The 2015 Moscow Victory Day Parade was a parade that took place in Red Square in Moscow on 9 May 2015 to commemorate the 70th anniversary of the capitulation of Nazi Germany in 1945. The annual parade marks the Allied victory in the Second World War at the Eastern Front, on the same day as the signing of the German act of capitulation to the Allies in Berlin, at midnight of 9 May 1945 (Russian time). President of the Russian Federation Vladimir Putin delivered his twelfth holiday address to the nation on this day, right after the parade inspection that was presided by Minister of Defense General of the Army Sergey Shoygu.

Being a landmark jubilee parade honoring the 70th anniversary of the Allied victory in the European continent, the 2015 parade was the largest and most lavish held in Russian history. Col. Gen. Oleg Salyukov, the Commander-in-Chief of the Russian Ground Forces, was the 2015 commander. In addition to troops of the Russian Federation, 1,300 troops from 10 foreign countries were also on parade, including contingents from China, India, Serbia, and Mongolia, all four countries making their first appearance at a Russian Victory Day parade.

> DATA BLOCK
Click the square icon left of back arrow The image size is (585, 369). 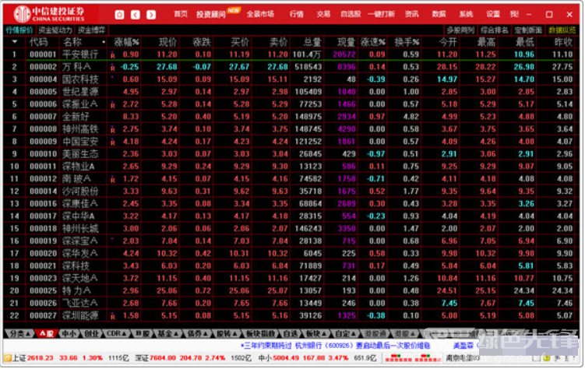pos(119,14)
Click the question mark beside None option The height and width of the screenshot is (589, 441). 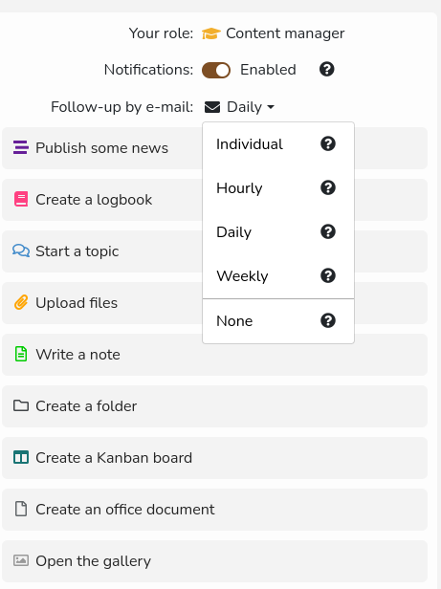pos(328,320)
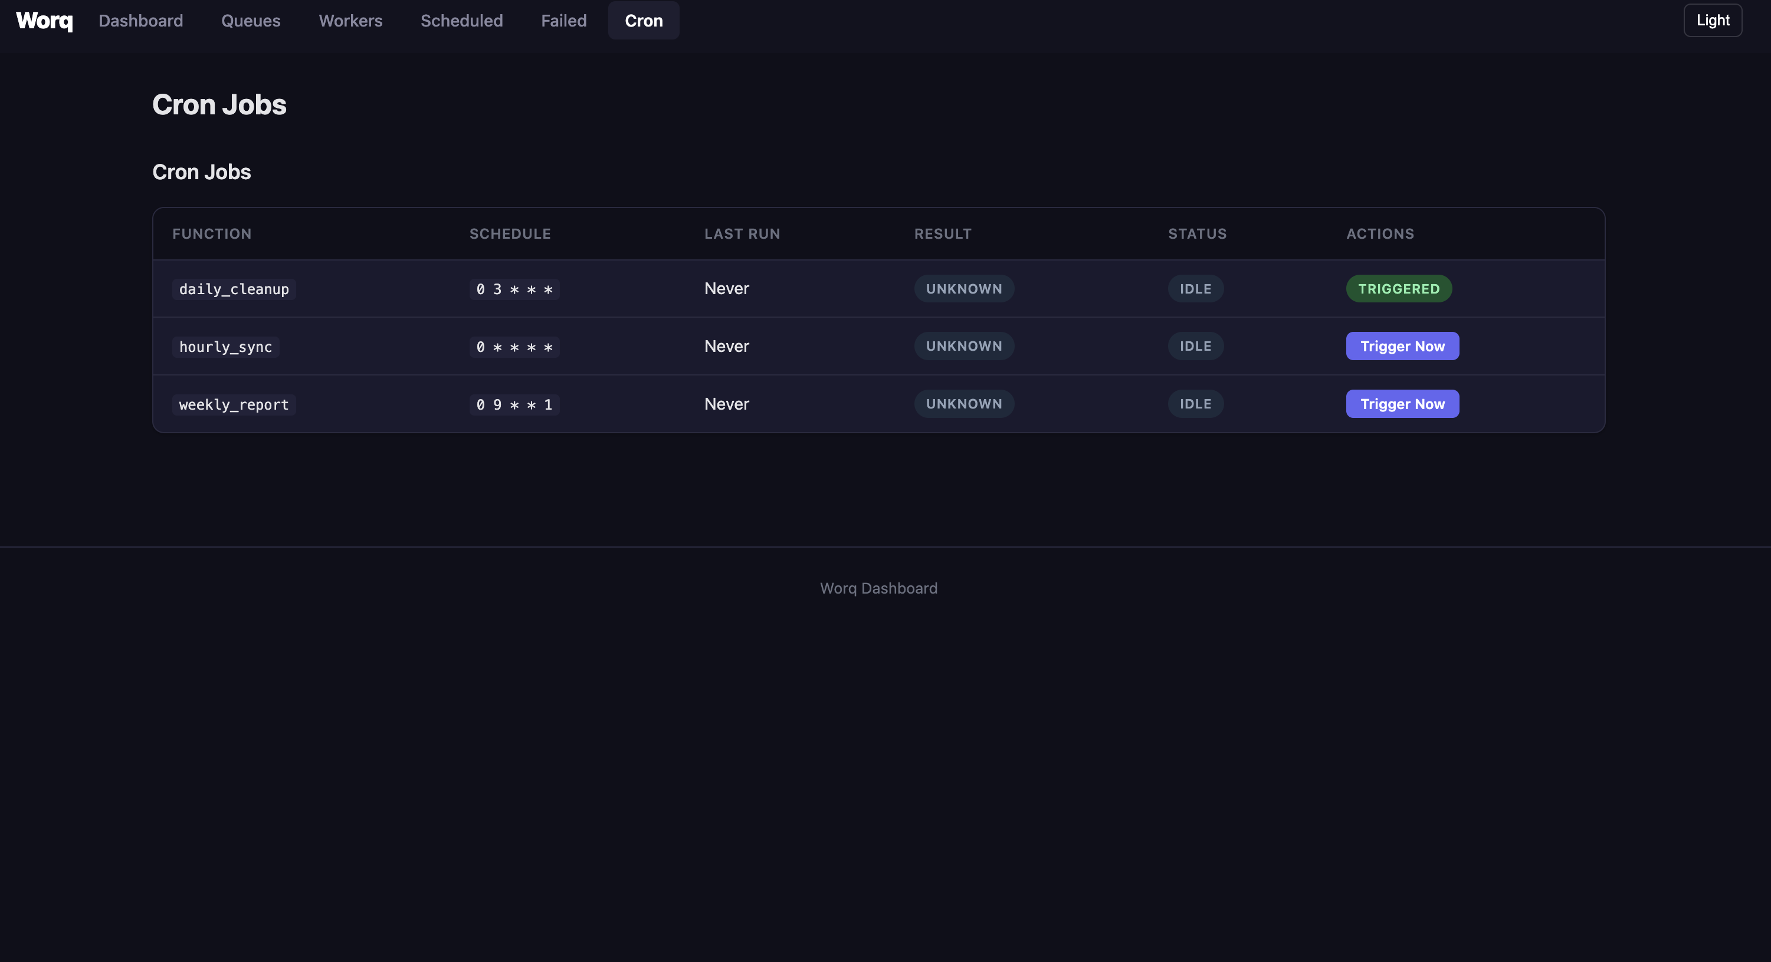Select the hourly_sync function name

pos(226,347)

> EXERCISE GOAL
Answer these questions using the passage on the 2015 Moscow Victory Day Parade.
(a) Who presided over the parade inspection?
(b) Who was the commander of the 2015 parade?
(c) How many foreign troops took part in the parade, and from how many countries?

> THE REPLY
(a) Minister of Defense General of the Army Sergey Shoygu.
(b) Col. Gen. Oleg Salyukov, the Commander-in-Chief of the Russian Ground Forces.
(c) 1,300 troops from 10 foreign countries.